- Entries provided:

=-=-=

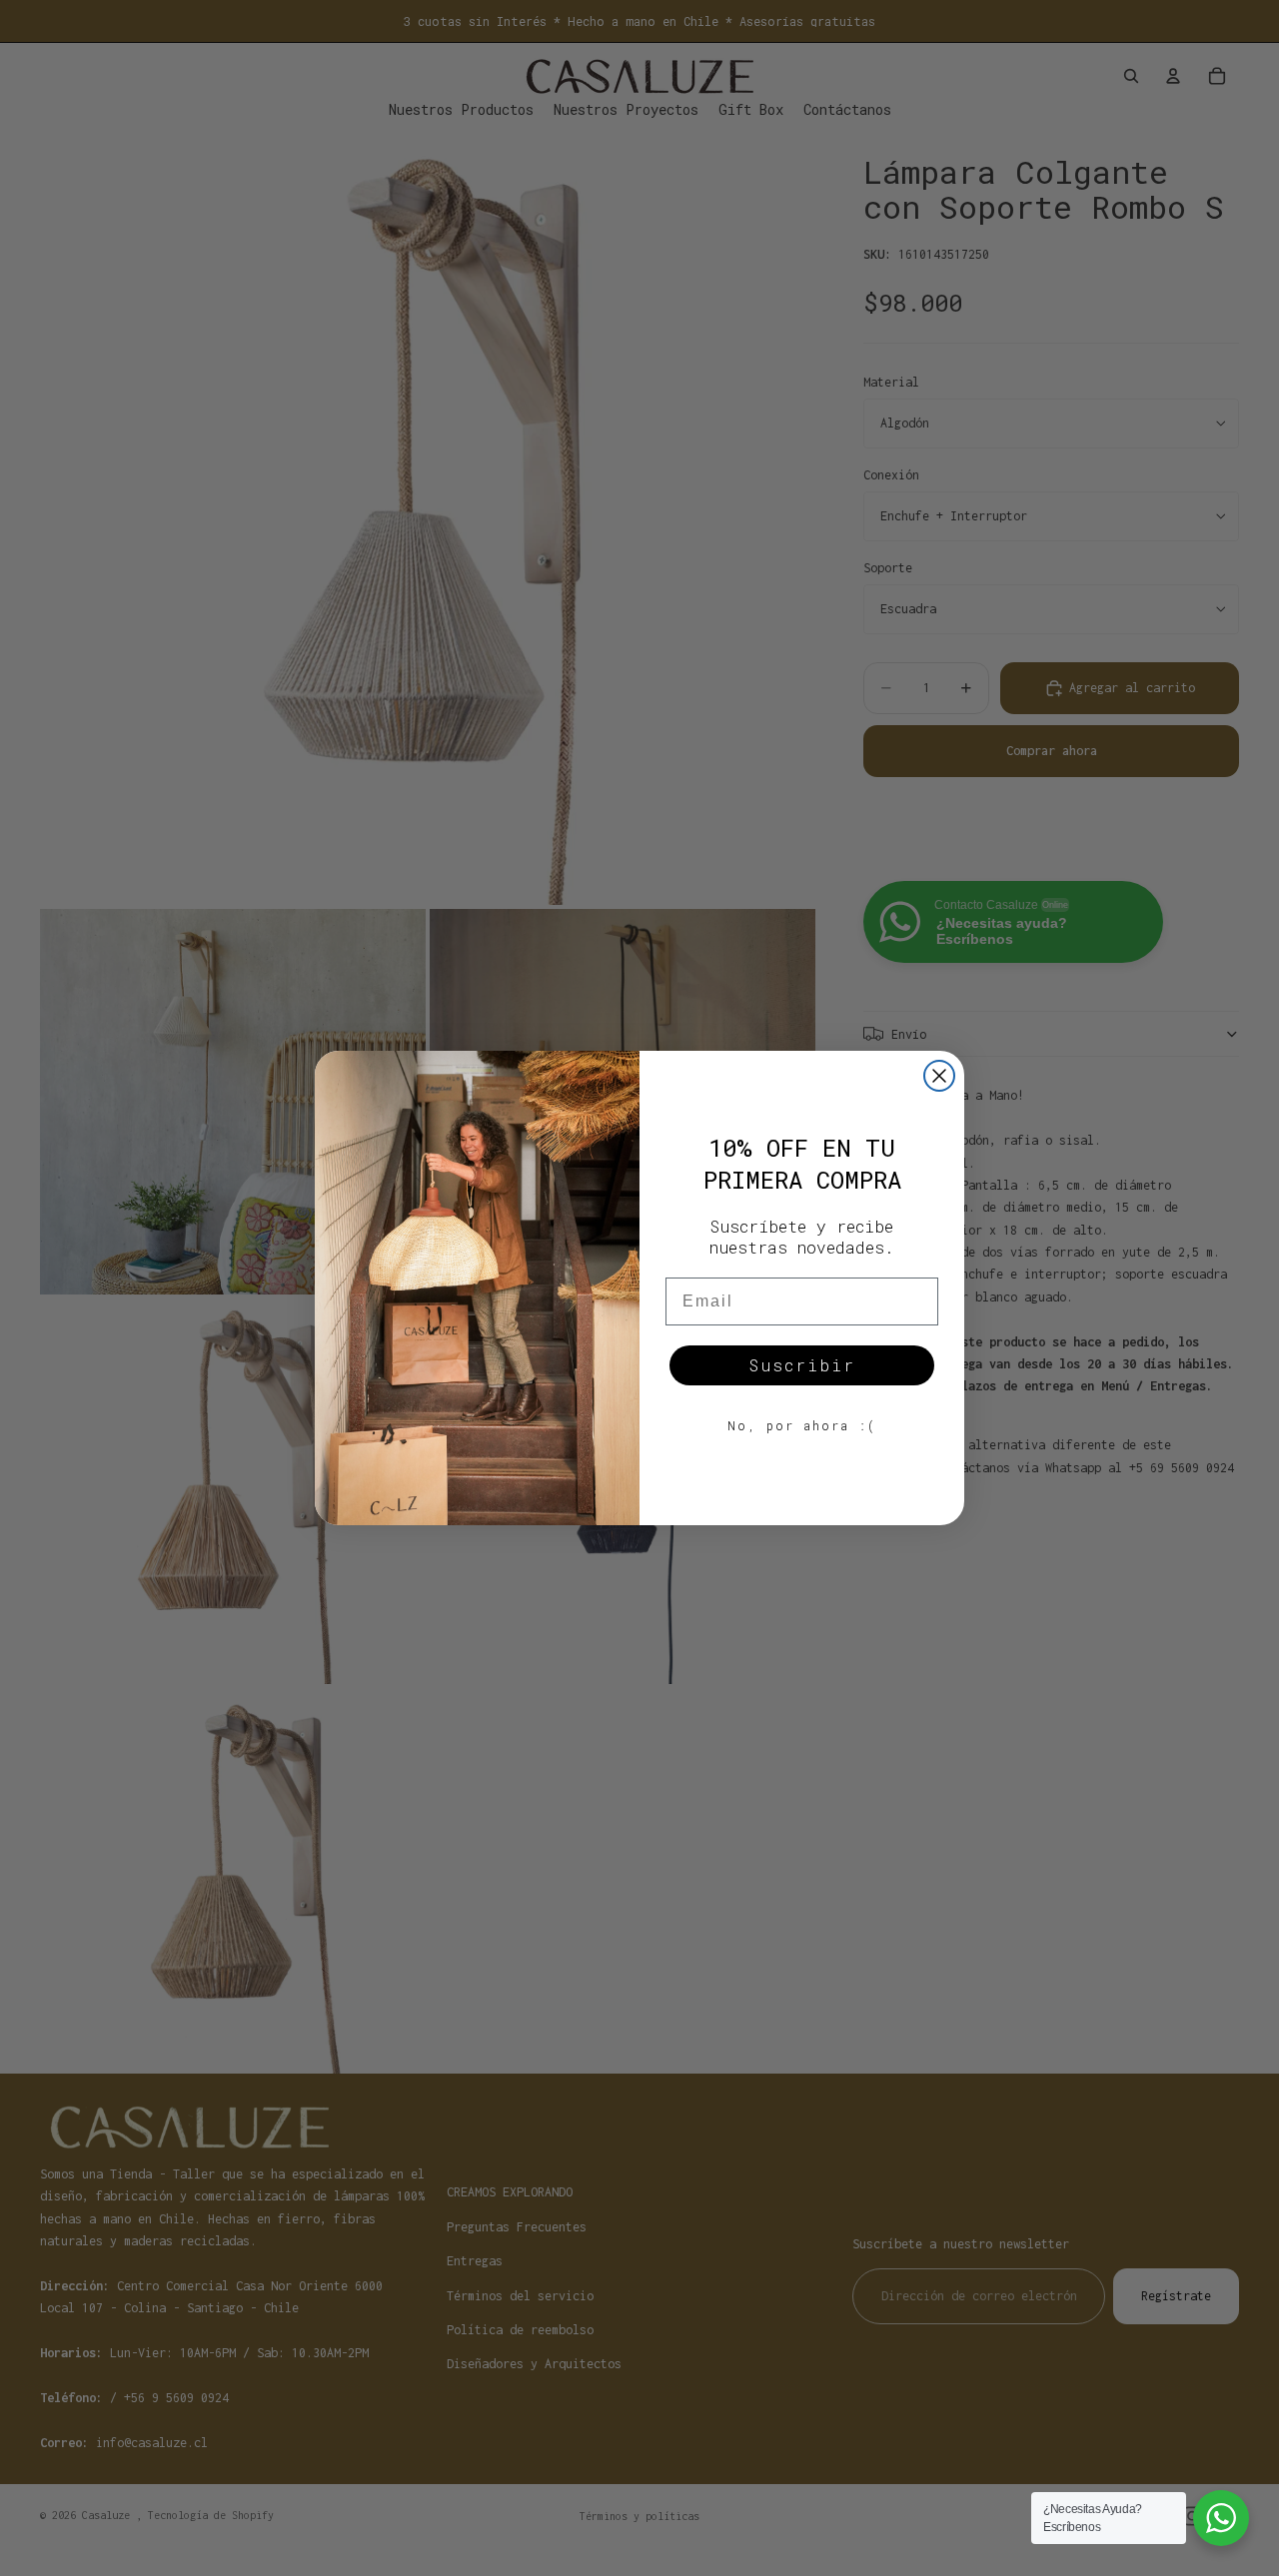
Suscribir (802, 1364)
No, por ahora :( (801, 1425)
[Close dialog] (939, 1076)
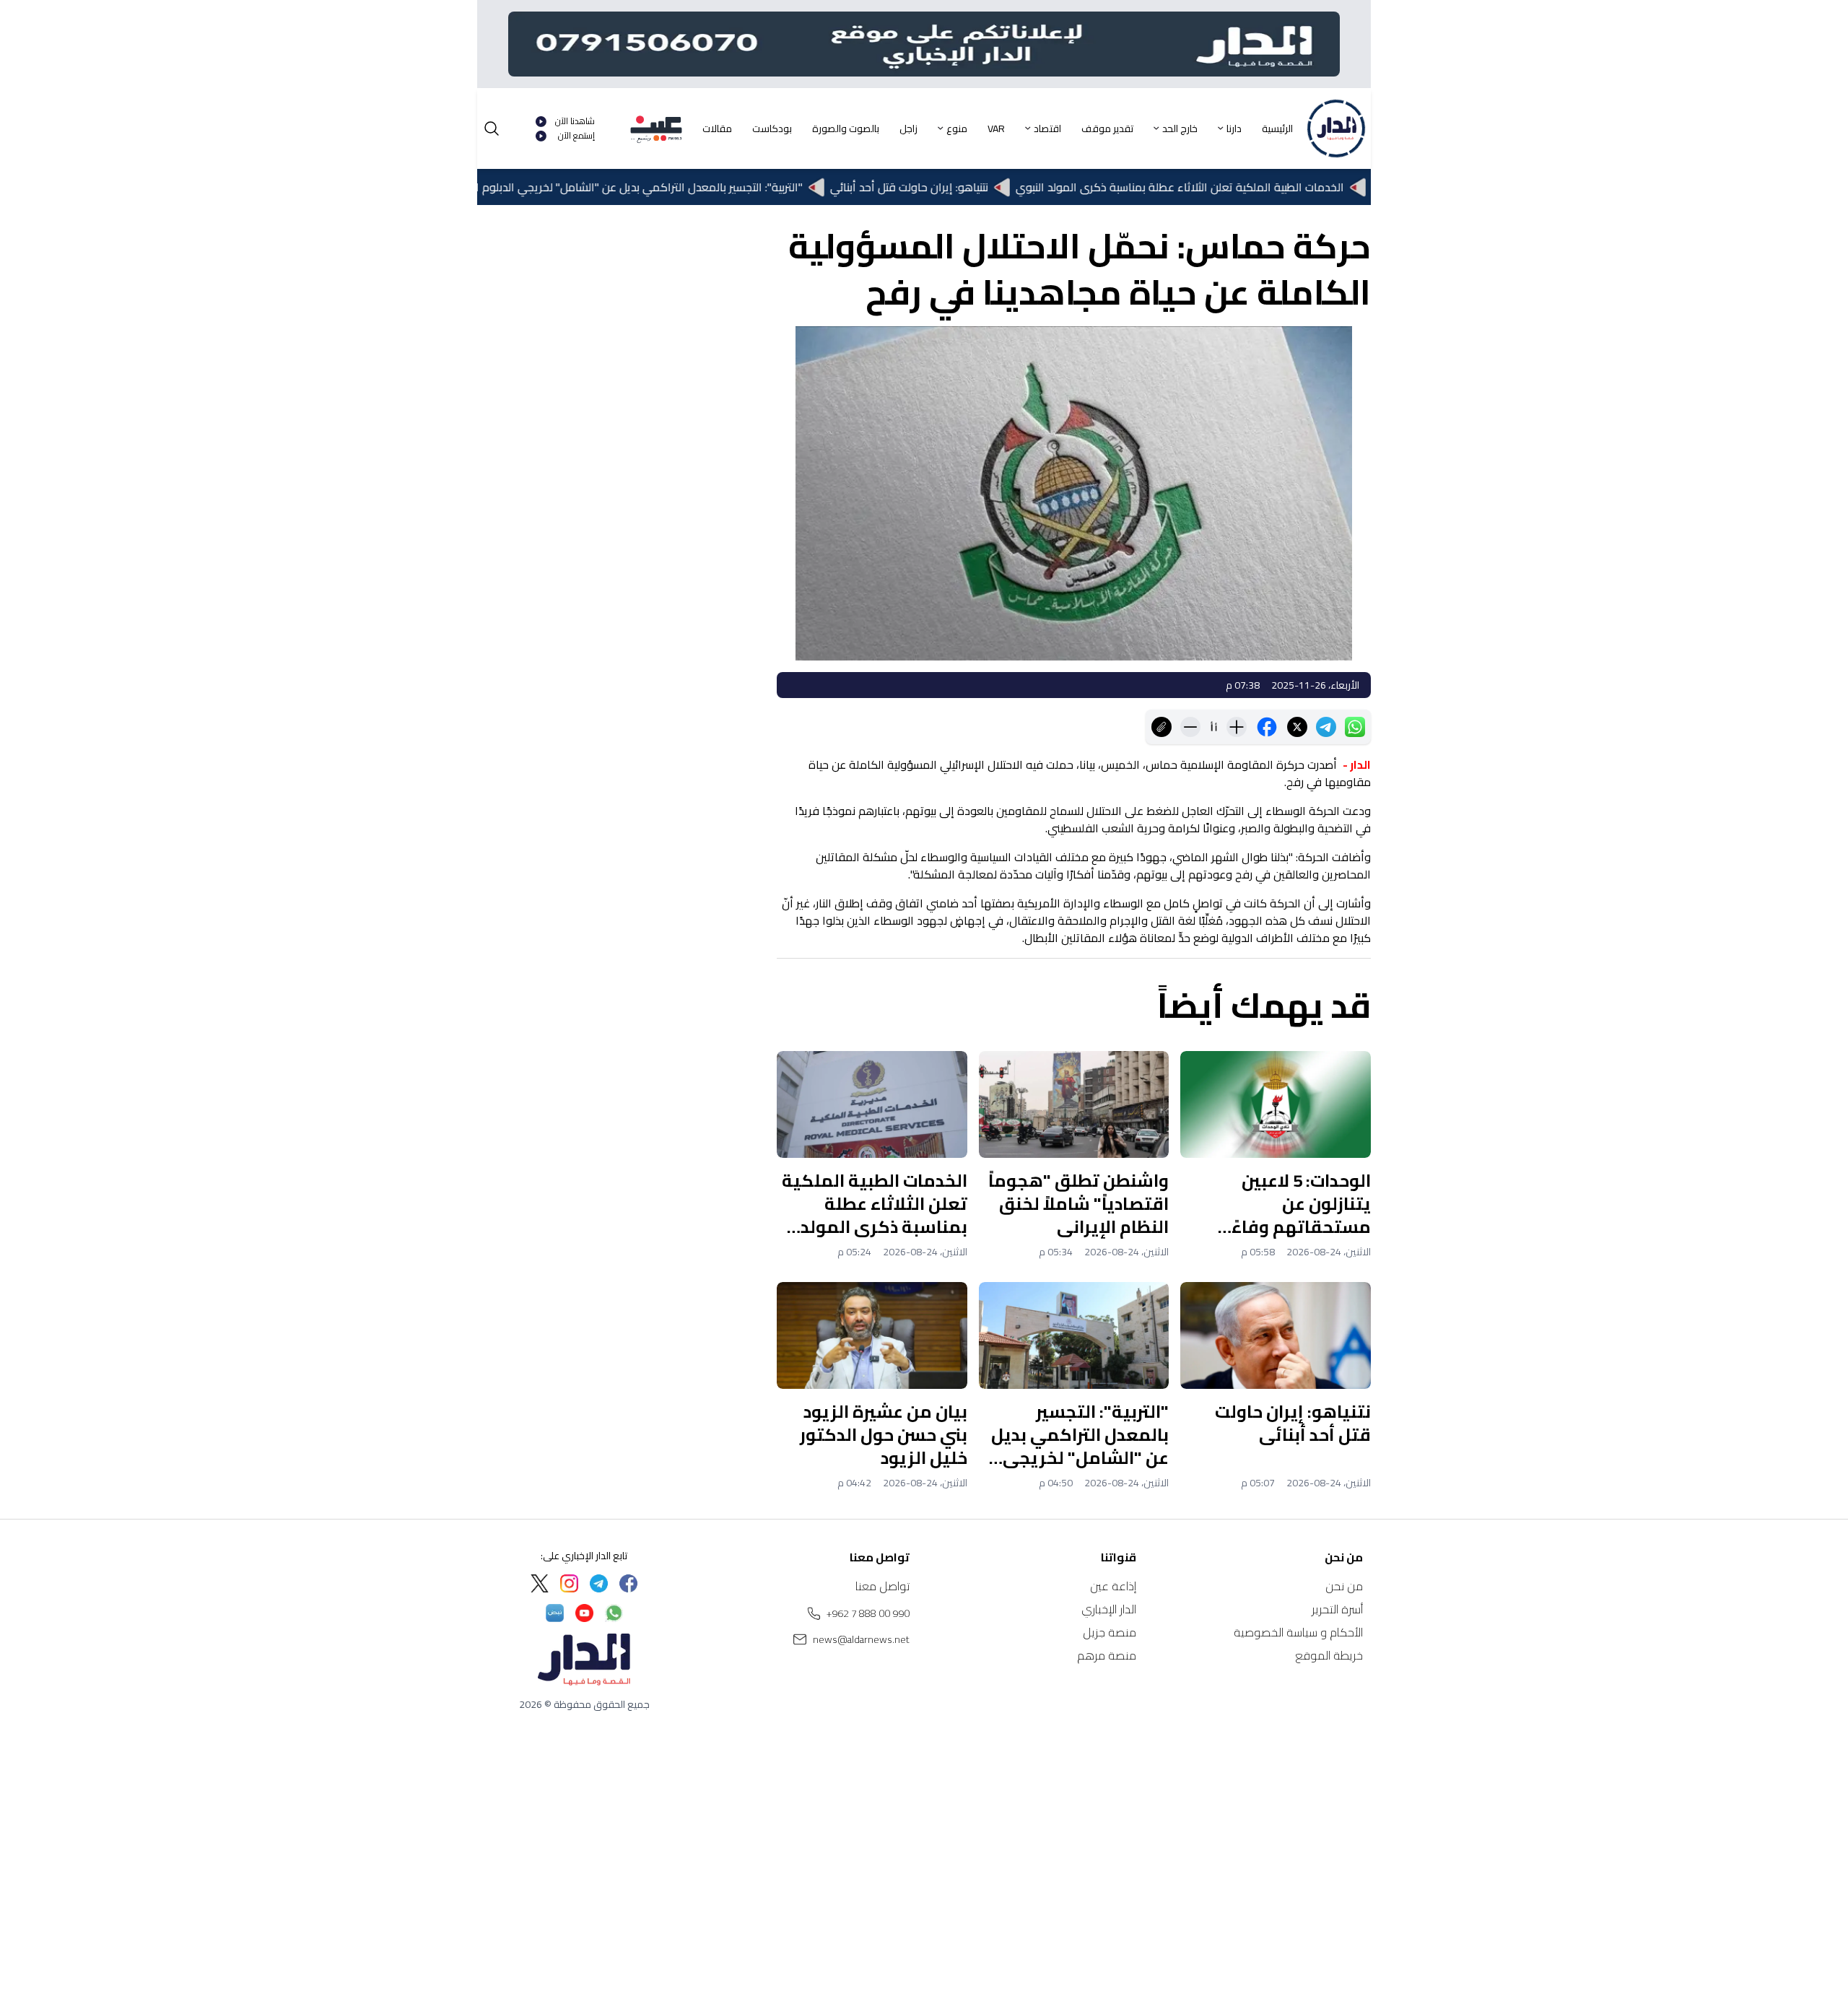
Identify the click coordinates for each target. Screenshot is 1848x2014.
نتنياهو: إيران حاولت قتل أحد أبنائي (972, 187)
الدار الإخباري (1108, 1609)
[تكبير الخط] (1236, 727)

=-=-=

- The problem: Aside from the pictures, copy all of the entries exactly.

- Answer to the problem:
Suscribir (802, 1364)
No, por ahora :( (801, 1425)
[Close dialog] (939, 1076)
Identify the click coordinates for each target. Screenshot is 1848x2014.
نتنياهو: إيران حاولت قتل أحد أبنائي (972, 187)
الدار الإخباري (1108, 1609)
[تكبير الخط] (1236, 727)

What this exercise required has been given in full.